READ: Ethiopian crash victims were aid workers, doctors, academics

Matt Vecere was living in California, but home for him is Sea Isle City. He was one of the eight Americans and 157 people who were on board Ethiopian Airlines Flight 302, the Boeing 737 Max 8 plane that went down minutes after takeoff from Addis Ababa on Sunday.

On his blog, Vecere said he wanted to escape the "miserable winters" of the Mid-Atlantic, and after high school he went to college in Florida. But he returned, finishing up at Stockton University in Galloway Township. 

He eventually started to write, and his work appeared in several different publications. His most recent job was as a writer with the environmental tech company, IQAir. 

"Matt, when I knew him at Stockton College, was so full of life and creative energy. He was talented, ambitious, caring, and very committed to writing authentically with truth and voice," said a former professor of his, Mimi Schwartz, who he described on his blog as a mentor. "I was so pleased to see him convert college writing passions into a professional career. What a loss!"

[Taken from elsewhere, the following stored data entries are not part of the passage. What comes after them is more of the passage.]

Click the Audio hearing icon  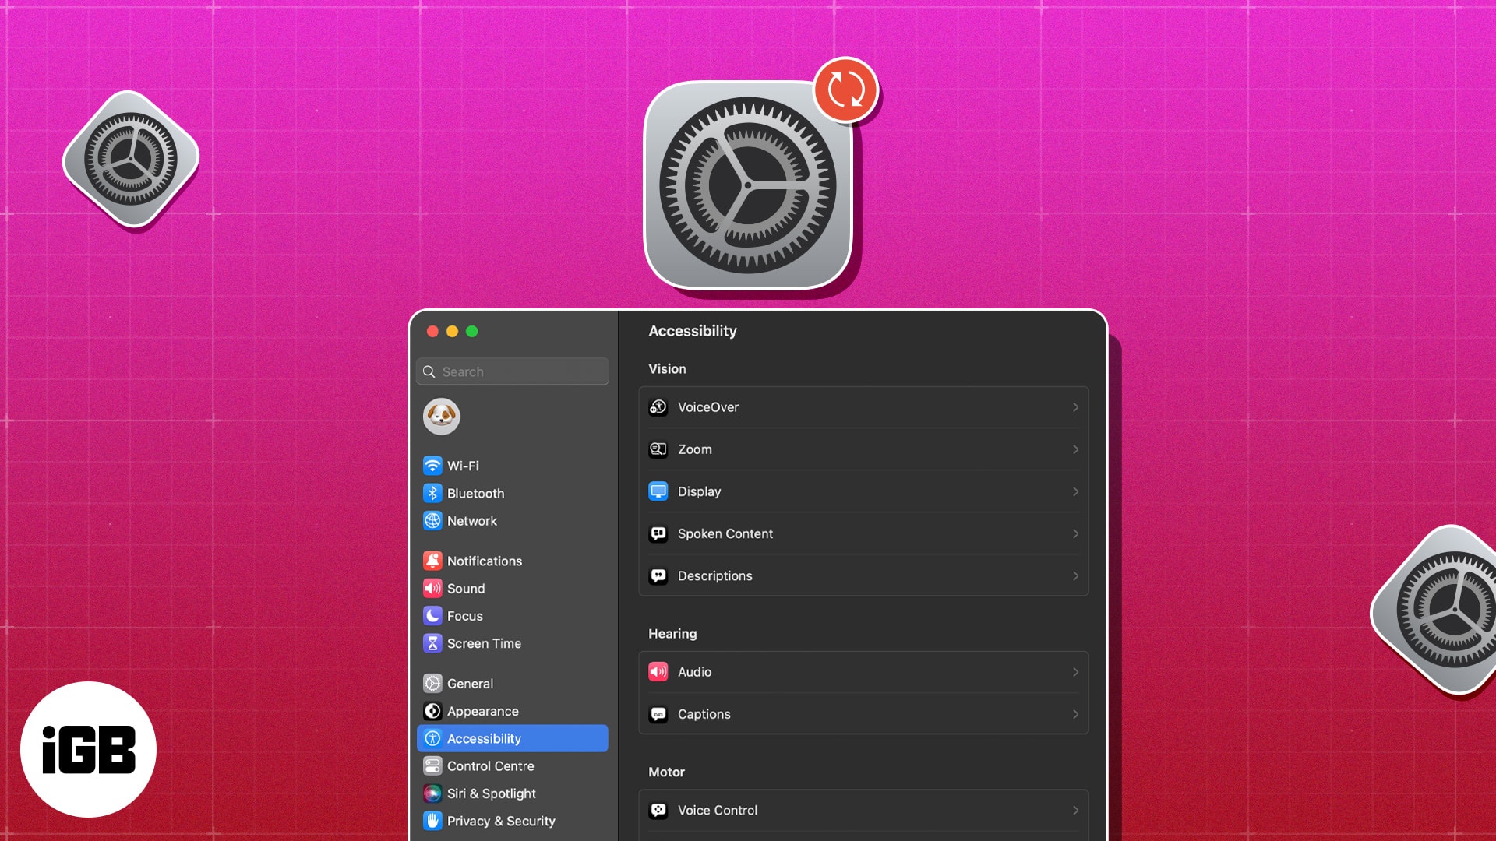point(658,671)
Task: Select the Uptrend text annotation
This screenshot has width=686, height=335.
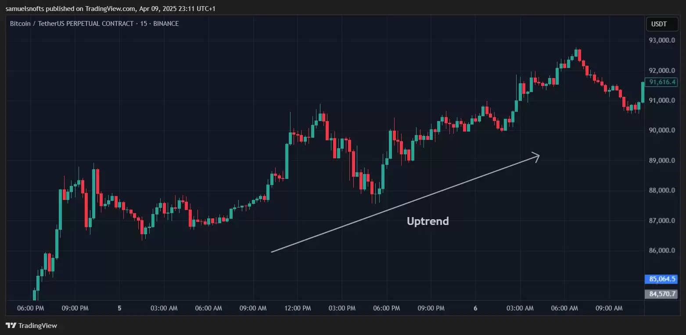Action: click(427, 221)
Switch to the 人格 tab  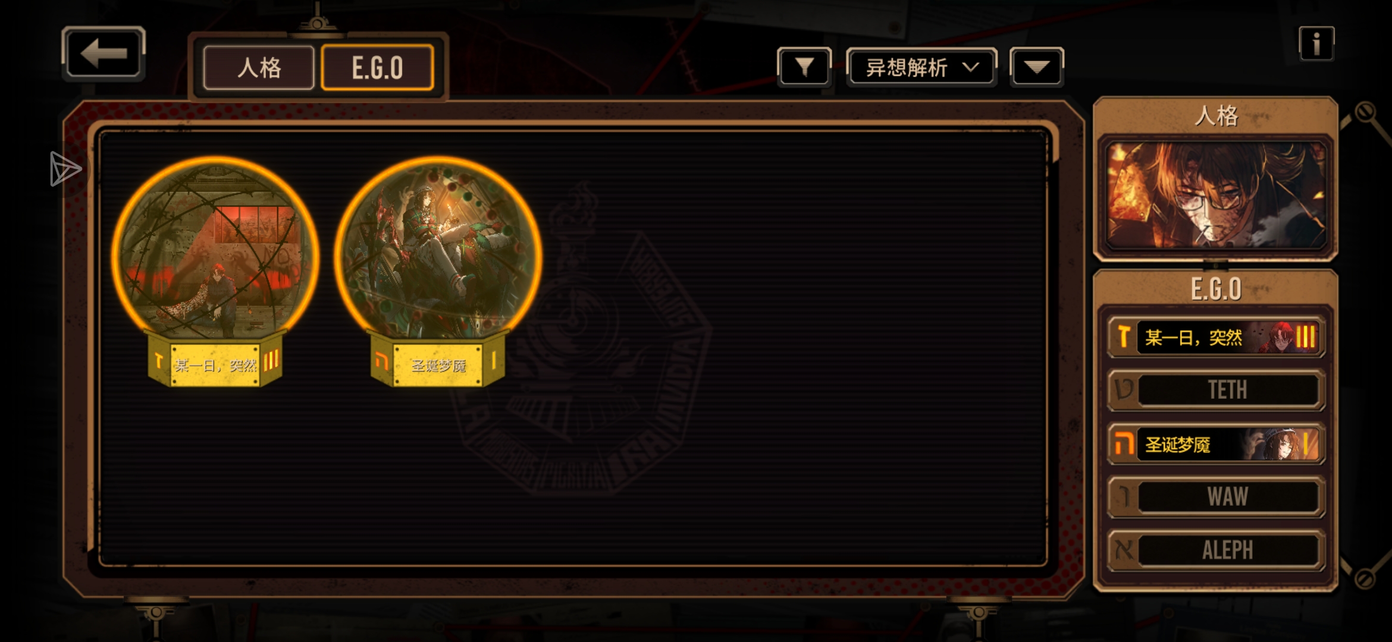(x=259, y=68)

READ: Growing number of Boeing Max 8 planes grounded after crash

In a statment, IQAir said, "We will miss his laugh, his wit, his sense of humor." His friends and colleagues describe Vecere as "an amazing writer, an avid surfer and a truly selfless person." 

There are approximately 350 Boeing 737 Max 8 aircraft in operation worldwide. Some airlines have grounded their Max 8 fleet, but many have not. American Airlines has a few dozen Boeing 737 Max 8 planes in operation. Southwest Airlines has 34. Both companies say they're confident in the safety of the planes.

In the meantime, Boeing says the FAA is telling them they'll have to upgrade safety software on the Max 8 planes by next month. This is a software change that has been in the works since a new Lion Air Boeing 737 MAX 8 flight went down near Indonesia last October, killing 189 people. 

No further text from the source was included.